Hi,
I'm writing an application that works with a server over a unix socket.
I need a event loop (thread/process) to continuously poll the socket
to check if there is any messages for me . Then occasional I have to
write a message to the server. I used the cp-port package in debian
with the open-unix-socet to connect.
Question:
How can I poll for messages? If I do a read-line, would not I then
block for writing? Is there some nice way to do a select() system call.
I need to be able to write and listen for feedback at the same time
(well, as much same time as possible).
I think CL has a function 'listen that may work:
http://www.lisp.org/HyperSpec/Body/fun_listen.html
I don't have proof if this will work though (me noob!)

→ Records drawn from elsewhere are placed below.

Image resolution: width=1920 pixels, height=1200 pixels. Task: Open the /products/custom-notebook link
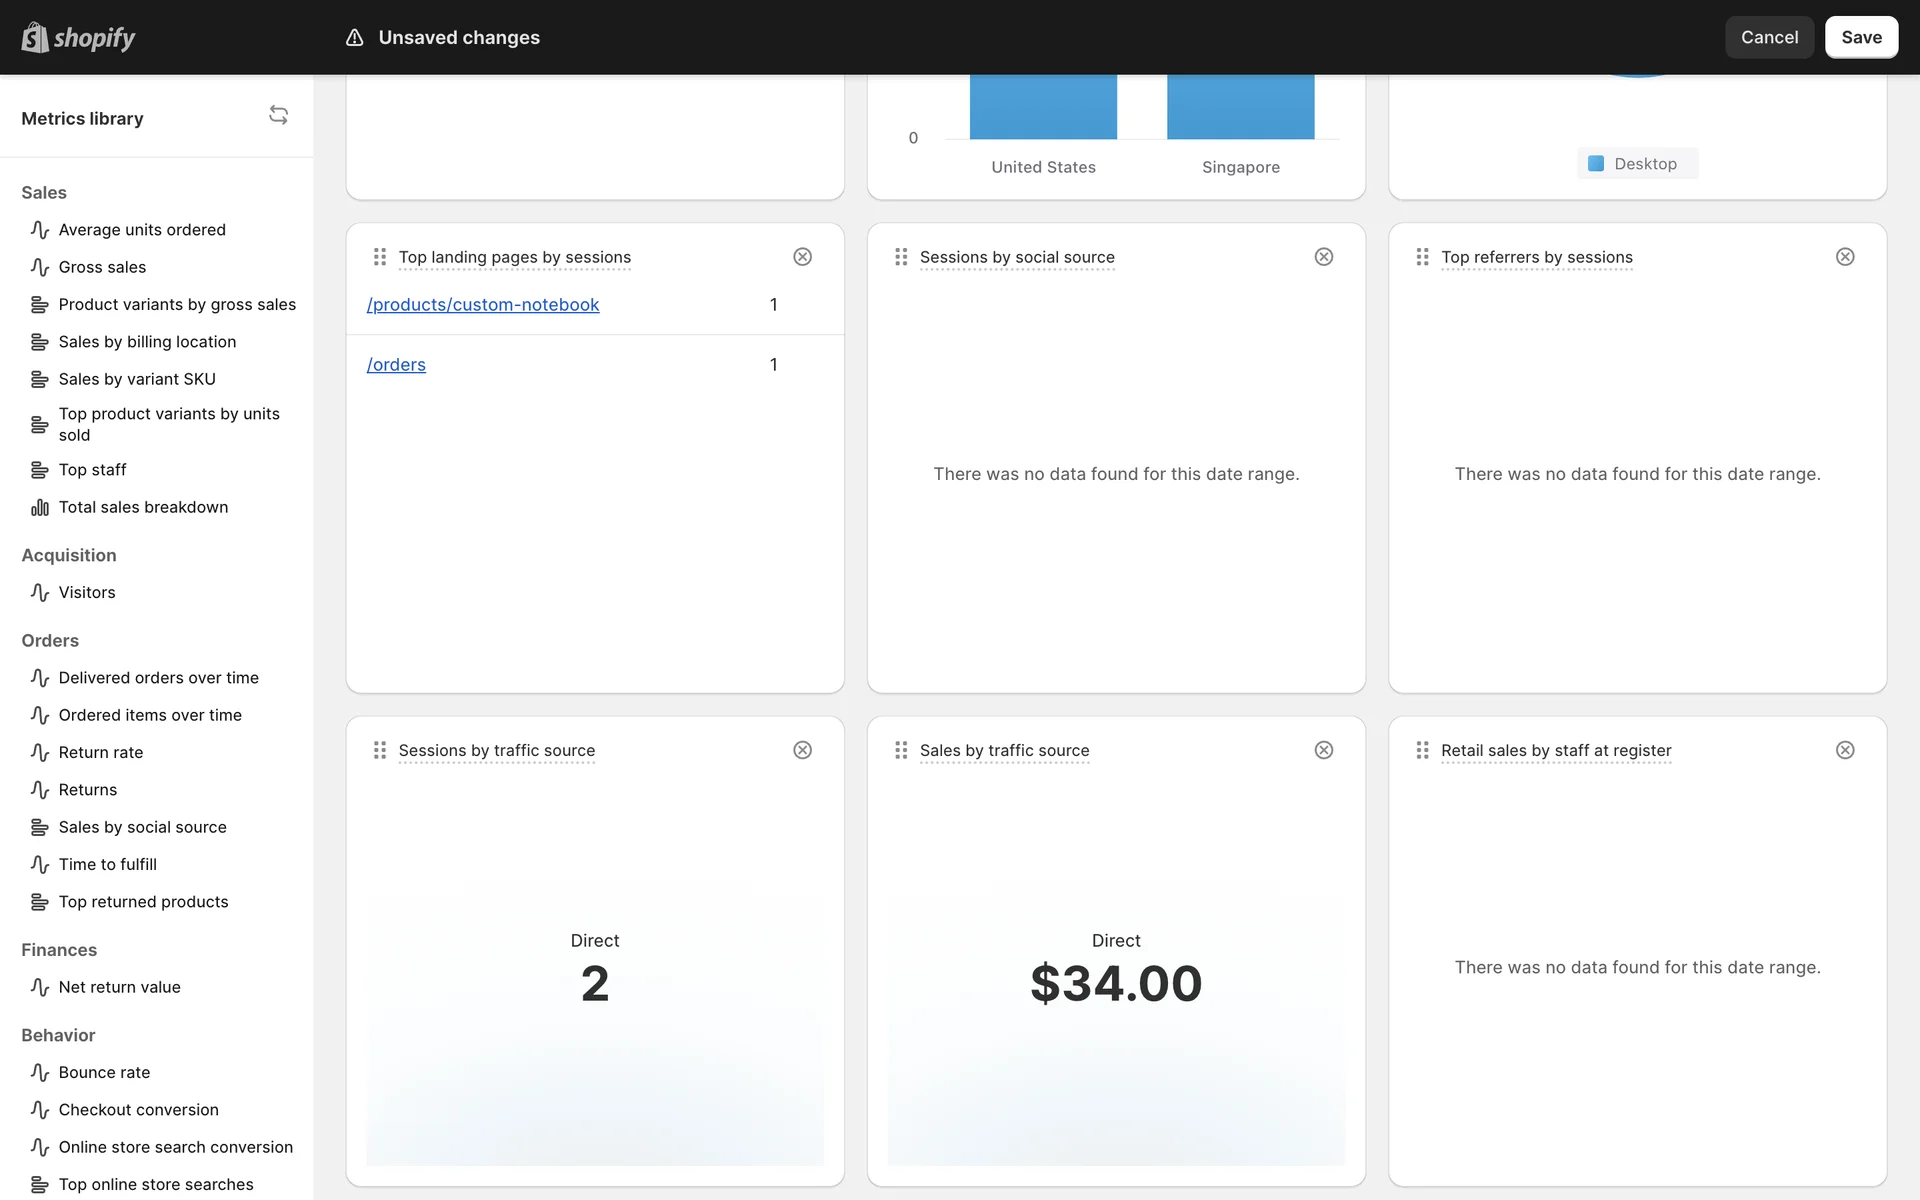click(483, 305)
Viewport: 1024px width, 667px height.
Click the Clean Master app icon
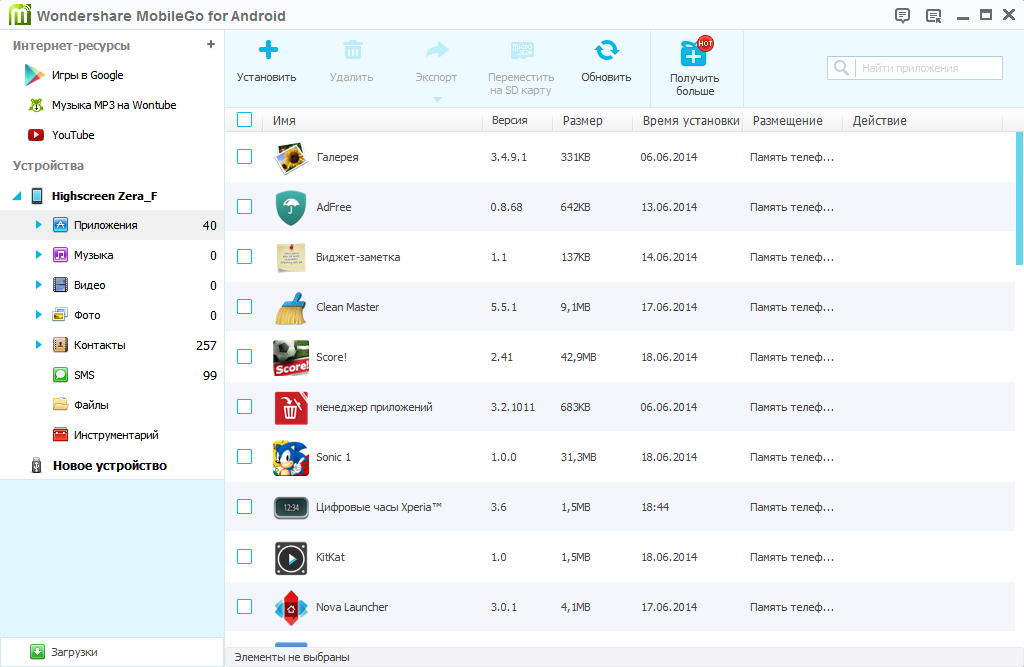(291, 307)
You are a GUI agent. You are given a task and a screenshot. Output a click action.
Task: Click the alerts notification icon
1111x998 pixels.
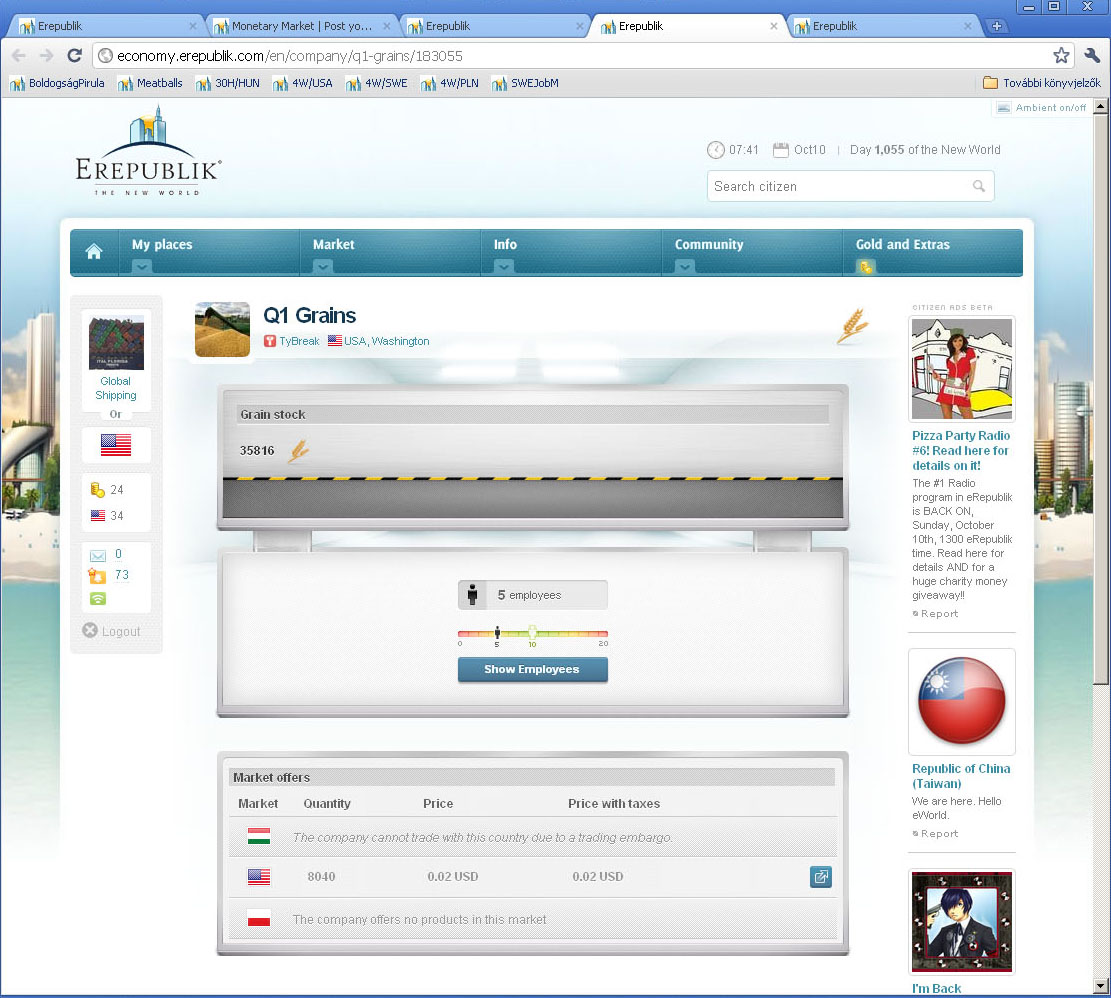click(x=97, y=576)
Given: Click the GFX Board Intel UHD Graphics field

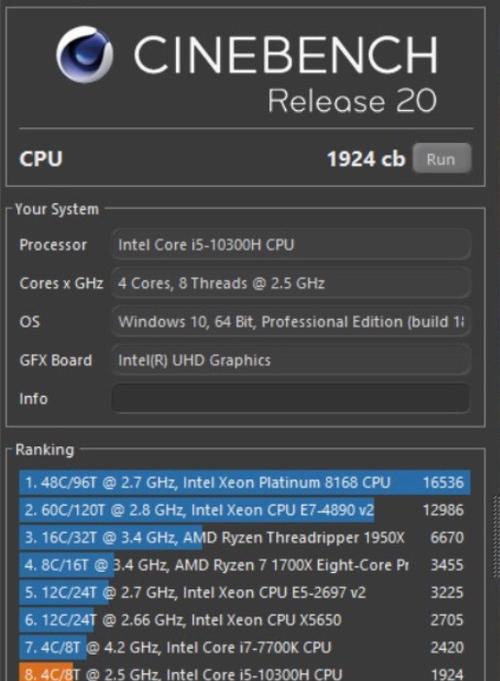Looking at the screenshot, I should tap(291, 360).
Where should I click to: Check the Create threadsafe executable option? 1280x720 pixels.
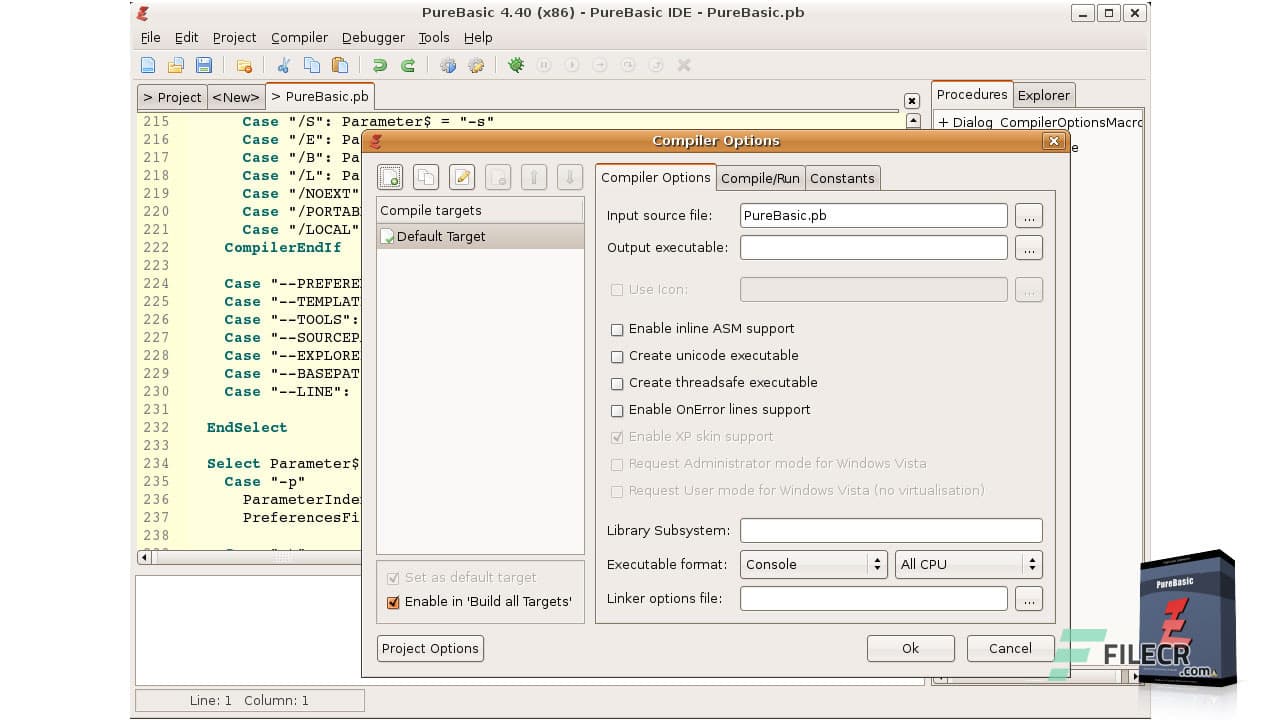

Huh? I thought you didn't want to wait for input, that you wanted to
poll if input is available? All polling systems use a loop - I have
yet to see a polling system that doesn't have a loop. I think CL has
nice enough loops (and modern computing systems are fast enough
anyway).
Unfortunately, the CL standard doesn't have threads, and whatever
threads exist are implementation-dependent. But AFAIK the overhead of
switching threads would be similar to the loop overhead in a polling
system - the threads simply allow you to abstract away the polling
(which would be better IMO). If CL had continuations, in fact you
could write "thread-like" code that is equivalent to a polling loop
(without an explicit polling loop) and without requiring real threads.
How is your program structured, anyway? If your CL implementation has
a good threads implementation, and you're using threads, I would expect
that if a thread does a blocking operation (e.g. 'read-line) the CL
implementation would not waste time on it. Is it really wasting that
much resources?
(all of the above, of course, coming from a complete noob!)